> _ÉNONCÉ 1_
Recopiez mot pour mot l'intégralité de l'extrait sur la protection de la nature et des animaux.

Protéger la nature ou protéger les animaux, faut-il choisir ?

Résultats scientifiques Sociologie Sciences des territoires

Protection des animaux domestiques et protection de la nature ont mis longtemps avant de se rencontrer. Les actions militantes ne mobilisaient pas les mêmes groupes sociaux et les travaux de recherches étaient étrangers les uns aux autres. Dans un article à paraître dans la revue Natures, Sciences, Sociétés, une équipe du laboratoire Espaces et Sociétés s’est intéressée à des animaux qui sont entre deux mondes, domestique et sauvage, et dont la prise en considération peut entrer en conflit avec la protection de la biodiversité d’un territoire.

[Données des cibles de clic]

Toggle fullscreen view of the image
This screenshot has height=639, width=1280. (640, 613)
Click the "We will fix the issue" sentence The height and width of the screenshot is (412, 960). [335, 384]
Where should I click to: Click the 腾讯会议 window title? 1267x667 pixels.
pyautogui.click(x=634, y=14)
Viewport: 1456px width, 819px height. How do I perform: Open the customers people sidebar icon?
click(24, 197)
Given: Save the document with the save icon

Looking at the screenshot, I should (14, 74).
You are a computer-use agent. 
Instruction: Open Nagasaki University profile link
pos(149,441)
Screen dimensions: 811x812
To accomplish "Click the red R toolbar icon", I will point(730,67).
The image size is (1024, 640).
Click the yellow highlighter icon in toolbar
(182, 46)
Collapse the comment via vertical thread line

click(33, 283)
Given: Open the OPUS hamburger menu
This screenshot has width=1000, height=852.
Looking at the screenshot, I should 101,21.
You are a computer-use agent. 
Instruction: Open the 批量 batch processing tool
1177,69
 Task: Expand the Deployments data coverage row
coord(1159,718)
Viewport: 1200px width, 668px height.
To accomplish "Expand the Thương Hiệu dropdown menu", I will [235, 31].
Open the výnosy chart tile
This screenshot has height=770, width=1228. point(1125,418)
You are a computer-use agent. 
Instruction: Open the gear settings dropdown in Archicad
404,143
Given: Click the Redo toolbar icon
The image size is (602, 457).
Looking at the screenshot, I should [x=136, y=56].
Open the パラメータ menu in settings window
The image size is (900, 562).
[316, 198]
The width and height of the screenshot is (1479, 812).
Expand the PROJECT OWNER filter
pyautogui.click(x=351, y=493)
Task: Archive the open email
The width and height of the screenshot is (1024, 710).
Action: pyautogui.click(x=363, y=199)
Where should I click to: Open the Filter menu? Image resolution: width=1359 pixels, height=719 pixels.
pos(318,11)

> _ÉNONCÉ 2_
Dans le listing, réécrivez tout ce qui va de la ligne contenant « Where should I click to: Open » jusqu'à la fin, en remplaçant « Filter » par « Sort » et en laissant le reste intact.

> _RÉPONSE FINALE 1_
Protéger la nature ou protéger les animaux, faut-il choisir ?

Résultats scientifiques Sociologie Sciences des territoires

Protection des animaux domestiques et protection de la nature ont mis longtemps avant de se rencontrer. Les actions militantes ne mobilisaient pas les mêmes groupes sociaux et les travaux de recherches étaient étrangers les uns aux autres. Dans un article à paraître dans la revue Natures, Sciences, Sociétés, une équipe du laboratoire Espaces et Sociétés s’est intéressée à des animaux qui sont entre deux mondes, domestique et sauvage, et dont la prise en considération peut entrer en conflit avec la protection de la biodiversité d’un territoire.

> _RÉPONSE FINALE 2_
Where should I click to: Open the Sort menu? Image resolution: width=1359 pixels, height=719 pixels.
pos(318,11)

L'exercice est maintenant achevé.